Work to do |
Lay out the entries below as a Markdown table with the columns Row and Entry, numbering each row and omitting blank lines.

(Recorded data)
--- start ---

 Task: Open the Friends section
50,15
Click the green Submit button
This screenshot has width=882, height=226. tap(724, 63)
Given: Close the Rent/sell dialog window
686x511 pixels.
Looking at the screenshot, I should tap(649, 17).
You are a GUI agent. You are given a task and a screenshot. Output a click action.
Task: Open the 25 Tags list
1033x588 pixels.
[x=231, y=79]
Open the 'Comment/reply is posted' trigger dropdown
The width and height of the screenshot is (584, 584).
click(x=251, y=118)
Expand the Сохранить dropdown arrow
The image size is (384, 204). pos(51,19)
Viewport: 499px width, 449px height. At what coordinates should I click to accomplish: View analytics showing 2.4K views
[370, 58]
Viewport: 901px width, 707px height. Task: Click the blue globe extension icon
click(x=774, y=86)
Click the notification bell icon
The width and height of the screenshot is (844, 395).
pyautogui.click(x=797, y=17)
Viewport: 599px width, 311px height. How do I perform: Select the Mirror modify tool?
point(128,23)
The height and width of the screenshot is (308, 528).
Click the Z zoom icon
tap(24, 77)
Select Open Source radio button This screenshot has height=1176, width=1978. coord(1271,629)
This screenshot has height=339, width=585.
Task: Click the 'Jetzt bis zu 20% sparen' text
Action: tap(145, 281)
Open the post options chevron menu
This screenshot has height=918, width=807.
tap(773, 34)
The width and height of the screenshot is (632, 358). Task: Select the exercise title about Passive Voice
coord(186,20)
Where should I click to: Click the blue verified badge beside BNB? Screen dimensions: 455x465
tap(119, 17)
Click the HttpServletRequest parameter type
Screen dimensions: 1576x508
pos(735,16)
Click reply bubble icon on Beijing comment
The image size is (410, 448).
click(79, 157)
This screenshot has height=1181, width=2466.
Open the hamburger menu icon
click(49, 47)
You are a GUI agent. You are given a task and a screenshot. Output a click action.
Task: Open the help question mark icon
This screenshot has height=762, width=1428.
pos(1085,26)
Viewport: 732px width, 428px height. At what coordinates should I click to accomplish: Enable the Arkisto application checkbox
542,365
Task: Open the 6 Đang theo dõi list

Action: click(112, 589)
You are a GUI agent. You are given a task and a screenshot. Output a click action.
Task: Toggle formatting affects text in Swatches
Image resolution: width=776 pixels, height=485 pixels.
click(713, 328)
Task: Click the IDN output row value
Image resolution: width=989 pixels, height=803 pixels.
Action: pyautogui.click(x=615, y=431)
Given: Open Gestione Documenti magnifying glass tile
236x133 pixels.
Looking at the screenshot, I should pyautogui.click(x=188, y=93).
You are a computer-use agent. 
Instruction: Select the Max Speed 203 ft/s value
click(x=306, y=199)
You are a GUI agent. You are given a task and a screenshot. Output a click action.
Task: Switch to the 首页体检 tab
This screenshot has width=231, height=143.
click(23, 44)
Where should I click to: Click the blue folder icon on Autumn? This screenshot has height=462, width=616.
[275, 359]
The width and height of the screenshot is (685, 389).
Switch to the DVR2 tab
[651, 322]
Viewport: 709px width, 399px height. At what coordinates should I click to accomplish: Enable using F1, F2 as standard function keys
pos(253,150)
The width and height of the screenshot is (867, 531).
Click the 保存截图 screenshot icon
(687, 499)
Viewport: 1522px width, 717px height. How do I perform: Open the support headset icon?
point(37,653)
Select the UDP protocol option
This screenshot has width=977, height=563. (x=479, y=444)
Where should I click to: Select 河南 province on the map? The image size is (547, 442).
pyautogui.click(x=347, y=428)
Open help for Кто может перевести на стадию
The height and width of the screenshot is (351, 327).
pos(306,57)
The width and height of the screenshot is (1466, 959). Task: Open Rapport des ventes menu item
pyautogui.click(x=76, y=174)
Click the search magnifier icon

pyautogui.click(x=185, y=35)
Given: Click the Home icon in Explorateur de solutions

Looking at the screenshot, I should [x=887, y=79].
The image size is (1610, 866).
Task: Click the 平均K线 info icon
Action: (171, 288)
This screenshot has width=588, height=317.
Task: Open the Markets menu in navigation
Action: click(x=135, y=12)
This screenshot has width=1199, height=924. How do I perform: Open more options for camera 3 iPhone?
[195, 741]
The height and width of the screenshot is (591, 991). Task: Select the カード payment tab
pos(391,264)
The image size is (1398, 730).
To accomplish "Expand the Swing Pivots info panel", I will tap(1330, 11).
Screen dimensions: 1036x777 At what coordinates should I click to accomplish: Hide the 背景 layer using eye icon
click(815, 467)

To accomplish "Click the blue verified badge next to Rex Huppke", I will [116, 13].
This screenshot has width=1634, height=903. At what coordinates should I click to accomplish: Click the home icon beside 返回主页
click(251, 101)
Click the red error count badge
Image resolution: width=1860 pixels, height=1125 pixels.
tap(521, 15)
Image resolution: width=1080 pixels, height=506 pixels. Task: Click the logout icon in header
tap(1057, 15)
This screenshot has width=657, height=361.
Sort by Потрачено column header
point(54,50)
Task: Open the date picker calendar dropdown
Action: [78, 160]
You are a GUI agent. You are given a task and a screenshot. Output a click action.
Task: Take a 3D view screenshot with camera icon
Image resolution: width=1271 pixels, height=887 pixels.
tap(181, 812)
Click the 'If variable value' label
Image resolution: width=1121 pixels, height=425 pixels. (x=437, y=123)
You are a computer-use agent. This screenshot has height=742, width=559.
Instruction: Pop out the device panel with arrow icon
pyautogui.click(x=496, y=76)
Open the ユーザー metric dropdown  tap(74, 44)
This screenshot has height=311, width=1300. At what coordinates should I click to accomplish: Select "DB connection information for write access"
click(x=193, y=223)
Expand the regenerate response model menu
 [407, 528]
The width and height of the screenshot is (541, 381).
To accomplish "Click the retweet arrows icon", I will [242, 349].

--- end ---

Output for this task |
| Row | Entry |
|---|---|
| 1 |  Task: Open the Friends section |
| 2 | 50,15 |
| 3 | Click the green Submit button |
| 4 | This screenshot has width=882, height=226. tap(724, 63) |
| 5 | Given: Close the Rent/sell dialog window |
| 6 | 686x511 pixels. |
| 7 | Looking at the screenshot, I should tap(649, 17). |
| 8 | You are a GUI agent. You are given a task and a screenshot. Output a click action. |
| 9 | Task: Open the 25 Tags list |
| 10 | 1033x588 pixels. |
| 11 | [x=231, y=79] |
| 12 | Open the 'Comment/reply is posted' trigger dropdown |
| 13 | The width and height of the screenshot is (584, 584). |
| 14 | click(x=251, y=118) |
| 15 | Expand the Сохранить dropdown arrow |
| 16 | The image size is (384, 204). pos(51,19) |
| 17 | Viewport: 499px width, 449px height. At what coordinates should I click to accomplish: View analytics showing 2.4K views |
| 18 | [370, 58] |
| 19 | Viewport: 901px width, 707px height. Task: Click the blue globe extension icon |
| 20 | click(x=774, y=86) |
| 21 | Click the notification bell icon |
| 22 | The width and height of the screenshot is (844, 395). |
| 23 | pyautogui.click(x=797, y=17) |
| 24 | Viewport: 599px width, 311px height. How do I perform: Select the Mirror modify tool? |
| 25 | point(128,23) |
| 26 | The height and width of the screenshot is (308, 528). |
| 27 | Click the Z zoom icon |
| 28 | tap(24, 77) |
| 29 | Select Open Source radio button This screenshot has height=1176, width=1978. coord(1271,629) |
| 30 | This screenshot has height=339, width=585. |
| 31 | Task: Click the 'Jetzt bis zu 20% sparen' text |
| 32 | Action: tap(145, 281) |
| 33 | Open the post options chevron menu |
| 34 | This screenshot has height=918, width=807. |
| 35 | tap(773, 34) |
| 36 | The width and height of the screenshot is (632, 358). Task: Select the exercise title about Passive Voice |
| 37 | coord(186,20) |
| 38 | Where should I click to: Click the blue verified badge beside BNB? Screen dimensions: 455x465 |
| 39 | tap(119, 17) |
| 40 | Click the HttpServletRequest parameter type |
| 41 | Screen dimensions: 1576x508 |
| 42 | pos(735,16) |
| 43 | Click reply bubble icon on Beijing comment |
| 44 | The image size is (410, 448). |
| 45 | click(79, 157) |
| 46 | This screenshot has height=1181, width=2466. |
| 47 | Open the hamburger menu icon |
| 48 | click(49, 47) |
| 49 | You are a GUI agent. You are given a task and a screenshot. Output a click action. |
| 50 | Task: Open the help question mark icon |
| 51 | This screenshot has height=762, width=1428. |
| 52 | pos(1085,26) |
| 53 | Viewport: 732px width, 428px height. At what coordinates should I click to accomplish: Enable the Arkisto application checkbox |
| 54 | 542,365 |
| 55 | Task: Open the 6 Đang theo dõi list |
| 56 | Action: click(112, 589) |
| 57 | You are a GUI agent. You are given a task and a screenshot. Output a click action. |
| 58 | Task: Toggle formatting affects text in Swatches |
| 59 | Image resolution: width=776 pixels, height=485 pixels. |
| 60 | click(713, 328) |
| 61 | Task: Click the IDN output row value |
| 62 | Image resolution: width=989 pixels, height=803 pixels. |
| 63 | Action: pyautogui.click(x=615, y=431) |
| 64 | Given: Open Gestione Documenti magnifying glass tile |
| 65 | 236x133 pixels. |
| 66 | Looking at the screenshot, I should pyautogui.click(x=188, y=93). |
| 67 | You are a computer-use agent.  |
| 68 | Instruction: Select the Max Speed 203 ft/s value |
| 69 | click(x=306, y=199) |
| 70 | You are a GUI agent. You are given a task and a screenshot. Output a click action. |
| 71 | Task: Switch to the 首页体检 tab |
| 72 | This screenshot has width=231, height=143. |
| 73 | click(23, 44) |
| 74 | Where should I click to: Click the blue folder icon on Autumn? This screenshot has height=462, width=616. |
| 75 | [275, 359] |
| 76 | The width and height of the screenshot is (685, 389). |
| 77 | Switch to the DVR2 tab |
| 78 | [651, 322] |
| 79 | Viewport: 709px width, 399px height. At what coordinates should I click to accomplish: Enable using F1, F2 as standard function keys |
| 80 | pos(253,150) |
| 81 | The width and height of the screenshot is (867, 531). |
| 82 | Click the 保存截图 screenshot icon |
| 83 | (687, 499) |
| 84 | Viewport: 1522px width, 717px height. How do I perform: Open the support headset icon? |
| 85 | point(37,653) |
| 86 | Select the UDP protocol option |
| 87 | This screenshot has width=977, height=563. (x=479, y=444) |
| 88 | Where should I click to: Select 河南 province on the map? The image size is (547, 442). |
| 89 | pyautogui.click(x=347, y=428) |
| 90 | Open help for Кто может перевести на стадию |
| 91 | The height and width of the screenshot is (351, 327). |
| 92 | pos(306,57) |
| 93 | The width and height of the screenshot is (1466, 959). Task: Open Rapport des ventes menu item |
| 94 | pyautogui.click(x=76, y=174) |
| 95 | Click the search magnifier icon |
| 96 | pyautogui.click(x=185, y=35) |
| 97 | Given: Click the Home icon in Explorateur de solutions |
| 98 | Looking at the screenshot, I should [x=887, y=79]. |
| 99 | The image size is (1610, 866). |
| 100 | Task: Click the 平均K线 info icon |
| 101 | Action: (171, 288) |
| 102 | This screenshot has width=588, height=317. |
| 103 | Task: Open the Markets menu in navigation |
| 104 | Action: click(x=135, y=12) |
| 105 | This screenshot has width=1199, height=924. How do I perform: Open more options for camera 3 iPhone? |
| 106 | [195, 741] |
| 107 | The height and width of the screenshot is (591, 991). Task: Select the カード payment tab |
| 108 | pos(391,264) |
| 109 | The image size is (1398, 730). |
| 110 | To accomplish "Expand the Swing Pivots info panel", I will tap(1330, 11). |
| 111 | Screen dimensions: 1036x777 At what coordinates should I click to accomplish: Hide the 背景 layer using eye icon |
| 112 | click(815, 467) |
| 113 | To accomplish "Click the blue verified badge next to Rex Huppke", I will [116, 13]. |
| 114 | This screenshot has width=1634, height=903. At what coordinates should I click to accomplish: Click the home icon beside 返回主页 |
| 115 | click(251, 101) |
| 116 | Click the red error count badge |
| 117 | Image resolution: width=1860 pixels, height=1125 pixels. |
| 118 | tap(521, 15) |
| 119 | Image resolution: width=1080 pixels, height=506 pixels. Task: Click the logout icon in header |
| 120 | tap(1057, 15) |
| 121 | This screenshot has width=657, height=361. |
| 122 | Sort by Потрачено column header |
| 123 | point(54,50) |
| 124 | Task: Open the date picker calendar dropdown |
| 125 | Action: [78, 160] |
| 126 | You are a GUI agent. You are given a task and a screenshot. Output a click action. |
| 127 | Task: Take a 3D view screenshot with camera icon |
| 128 | Image resolution: width=1271 pixels, height=887 pixels. |
| 129 | tap(181, 812) |
| 130 | Click the 'If variable value' label |
| 131 | Image resolution: width=1121 pixels, height=425 pixels. (x=437, y=123) |
| 132 | You are a computer-use agent. This screenshot has height=742, width=559. |
| 133 | Instruction: Pop out the device panel with arrow icon |
| 134 | pyautogui.click(x=496, y=76) |
| 135 | Open the ユーザー metric dropdown  tap(74, 44) |
| 136 | This screenshot has height=311, width=1300. At what coordinates should I click to accomplish: Select "DB connection information for write access" |
| 137 | click(x=193, y=223) |
| 138 | Expand the regenerate response model menu |
| 139 |  [407, 528] |
| 140 | The width and height of the screenshot is (541, 381). |
| 141 | To accomplish "Click the retweet arrows icon", I will [242, 349]. |